Tuesday, October 4, 2011
Blog Tour: The Darkness by Crystal Connor
About The Darkness
The Darkness has been selected as a two time Award-Winning Finalist in the 2011 International Book Awards in the fiction categories of Cross Genre Fiction and Multicultural Fiction!
Artemisia, a scientist who also practices alchemy, is wealthy beyond imagination. She is one of the founding members of the Skyward Group, a privately funded, secret, research facility conducting experiments that erase what tradition has established as the boundaries separating the realm of man from the realm of God. Artemisia has everything she wants – money, fame, knowledge and power – except for a child. Inanna is a powerful and dangerous witch, also wealthy beyond imagination. Her powers are greater and more deadly than any in the long tradition before her. Inanna has everything she wants – money, knowledge and God-like power – except for a child. The Child has nothing. At three months of age, he knows only what he has experienced through the bars of his locked cage. He has nothing. He doesn’t have a mommy. He doesn’t have a daddy. He doesn’t have a name. The scientists who created him do not handle him, because they know The Child is dangerous.
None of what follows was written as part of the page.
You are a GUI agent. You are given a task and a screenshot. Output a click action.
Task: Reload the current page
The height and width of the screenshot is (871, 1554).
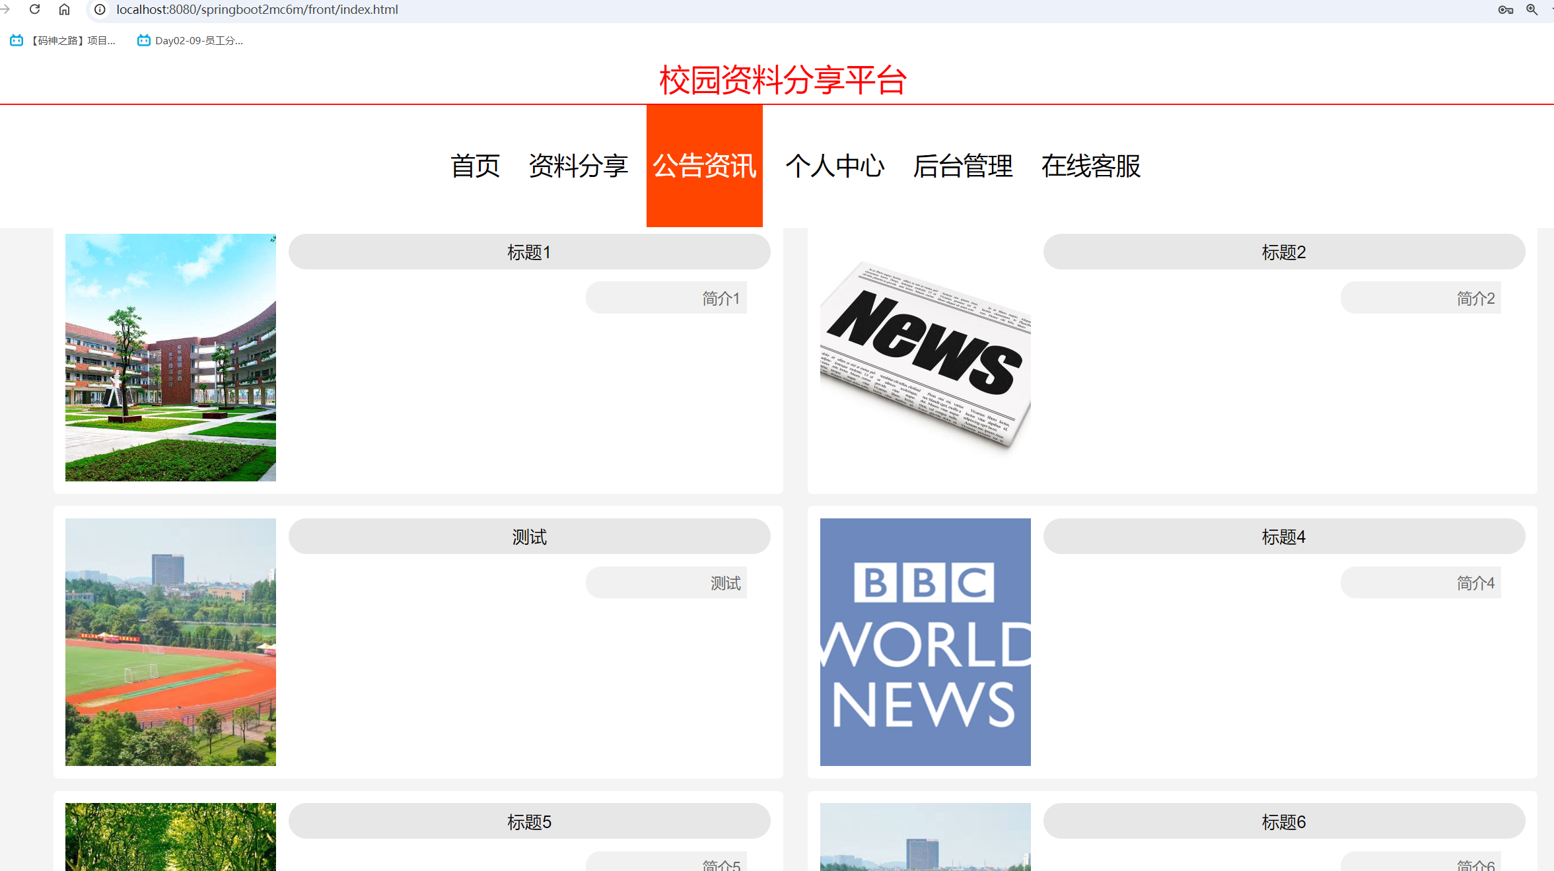[34, 9]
In The Darkness, Two women clash in a vicious battle that has been fought since the days of King Solomon – the fight over a child. One woman unleashes the nightmarish arsenal of modern science while the other dispatches the weaponries of witchcraft. And as The Child grows up, his love for one and resentment for the other will change the fate of both these women, forever.
This is a unique book. The subject matter is very different from what we are used to reading, even in the paranormal genre.
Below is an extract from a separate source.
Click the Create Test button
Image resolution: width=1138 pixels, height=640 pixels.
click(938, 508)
The storyline is complex, with many different lives intertwining. It moves back and forth between the past and the present, which gives it a nice flow. What I enjoyed most about it, though, was the inclusion of many aspects of ceremonial magick. As a practitioner myself, it was gratifying to read about it from someone who obviously did her research. In so many books the authors don’t even bother to read up on this branch of the pagan religion, so it’s nice to see some truth in these pages. Of course, a lot is fictionalized, which brings me to one issue I had with the book. Innana, one of the main characters, ends up being too powerful. That’s a common problem when an author adds magic into the plot, there’s a real danger of making the characters too powerful, so there is no tension. We never fear for their lives, since we know they can get out of pretty much anything. It’s not a huge fault, especially in this book, but it can get frustrating.
This was a fun read, with any aspects I really enjoyed, from the magical aspects to the character development to some really funny dialogue. I can recommend this to all lovers of paranormal fiction.